__What you should do__: Could you restate word for word every line from the one containing "How do I perform: Open" to the end of the records, and nothing else?

[Collected data]
════════════════════
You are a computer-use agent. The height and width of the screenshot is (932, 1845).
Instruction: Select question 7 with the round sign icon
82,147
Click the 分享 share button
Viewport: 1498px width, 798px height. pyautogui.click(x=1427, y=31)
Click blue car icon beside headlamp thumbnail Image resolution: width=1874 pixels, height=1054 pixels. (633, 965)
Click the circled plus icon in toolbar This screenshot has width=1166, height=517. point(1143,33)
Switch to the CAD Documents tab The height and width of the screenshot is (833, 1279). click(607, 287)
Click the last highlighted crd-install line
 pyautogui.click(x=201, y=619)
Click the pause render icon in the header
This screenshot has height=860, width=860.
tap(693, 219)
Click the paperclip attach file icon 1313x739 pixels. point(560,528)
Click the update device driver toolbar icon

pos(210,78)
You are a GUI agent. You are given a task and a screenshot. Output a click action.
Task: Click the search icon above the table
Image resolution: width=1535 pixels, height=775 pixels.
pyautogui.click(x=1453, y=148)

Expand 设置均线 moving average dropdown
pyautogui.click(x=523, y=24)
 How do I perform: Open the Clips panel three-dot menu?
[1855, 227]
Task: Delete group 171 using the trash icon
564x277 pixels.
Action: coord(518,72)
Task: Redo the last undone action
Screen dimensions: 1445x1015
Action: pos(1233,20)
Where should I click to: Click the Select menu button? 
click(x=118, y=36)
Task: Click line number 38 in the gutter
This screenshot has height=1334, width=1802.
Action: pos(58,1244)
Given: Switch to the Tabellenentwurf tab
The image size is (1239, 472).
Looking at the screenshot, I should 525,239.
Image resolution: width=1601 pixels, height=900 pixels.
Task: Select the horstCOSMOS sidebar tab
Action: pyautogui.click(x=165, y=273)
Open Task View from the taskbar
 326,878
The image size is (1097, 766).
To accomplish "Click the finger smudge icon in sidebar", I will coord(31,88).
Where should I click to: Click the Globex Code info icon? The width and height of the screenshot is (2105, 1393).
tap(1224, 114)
════════════════════
__Output of the exercise__:
 How do I perform: Open the Clips panel three-dot menu?
[1855, 227]
Task: Delete group 171 using the trash icon
564x277 pixels.
Action: coord(518,72)
Task: Redo the last undone action
Screen dimensions: 1445x1015
Action: pos(1233,20)
Where should I click to: Click the Select menu button? 
click(x=118, y=36)
Task: Click line number 38 in the gutter
This screenshot has height=1334, width=1802.
Action: pos(58,1244)
Given: Switch to the Tabellenentwurf tab
The image size is (1239, 472).
Looking at the screenshot, I should 525,239.
Image resolution: width=1601 pixels, height=900 pixels.
Task: Select the horstCOSMOS sidebar tab
Action: pyautogui.click(x=165, y=273)
Open Task View from the taskbar
 326,878
The image size is (1097, 766).
To accomplish "Click the finger smudge icon in sidebar", I will coord(31,88).
Where should I click to: Click the Globex Code info icon? The width and height of the screenshot is (2105, 1393).
tap(1224, 114)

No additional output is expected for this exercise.